Because it's legal, and you're all grown up, and you got a right. Besides, you're physically addicted now, because you been drinking everyday for years because that's what everybody else does it's the American Fucking-fuck Way, man, and you can't stop. Every time you go to the bar or down to the Safeway or Circle K, they sell it to you no problem. Because they got a right. It's a legal, advertised product. They can't be held responsible for what you do. Well, fuck them, too, and fuck you bartender, you goddamn pusher. Stick that fucking glass wipe up your ass. Sit on the swizzle and twirl, legal criminal. O yeah, serve 'em until they're drunk, then let 'em walk away...out to their car, and let 'em drive away.
...and fuck you, too, cop. What's the difference between drugs and booze? You can't stop either, but you're sure glad to have a job, no matter how fucking futile it is. Fuck you, cop. Arrest them as they walk out of the bar...drunk in public. You could arrest them all day long, and maybe actually save a few lives. O but no, that's bad for business. Well, fuck you too, Mr. Barowner, Bud Wiser, Julio Gallo, Jack Fucking Jack-off Daniels. Fuck you right to prison and pluke your dry ass with one of your own fucking broken bottles.

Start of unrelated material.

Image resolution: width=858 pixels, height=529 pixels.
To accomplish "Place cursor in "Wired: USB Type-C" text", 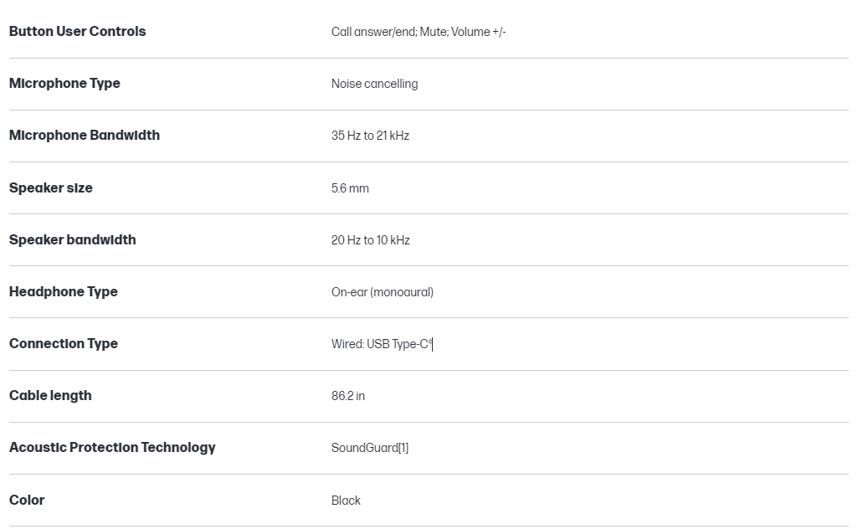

Think I don't care? You think I'm being overly critical of you stupid sots? Fuck you. All I want is some peace. I'm sick of watching you fools fall down, puke, hallucinate, shake, and shit yourselves. I'm very very tired of your lame next-day apologies. Are you really sorry? Do you really not want it to happen again? Here's a clue fuckwad: STOP BUYING AND DRINKING ALCOHOL YOU STUPID MOTHERFUCKER!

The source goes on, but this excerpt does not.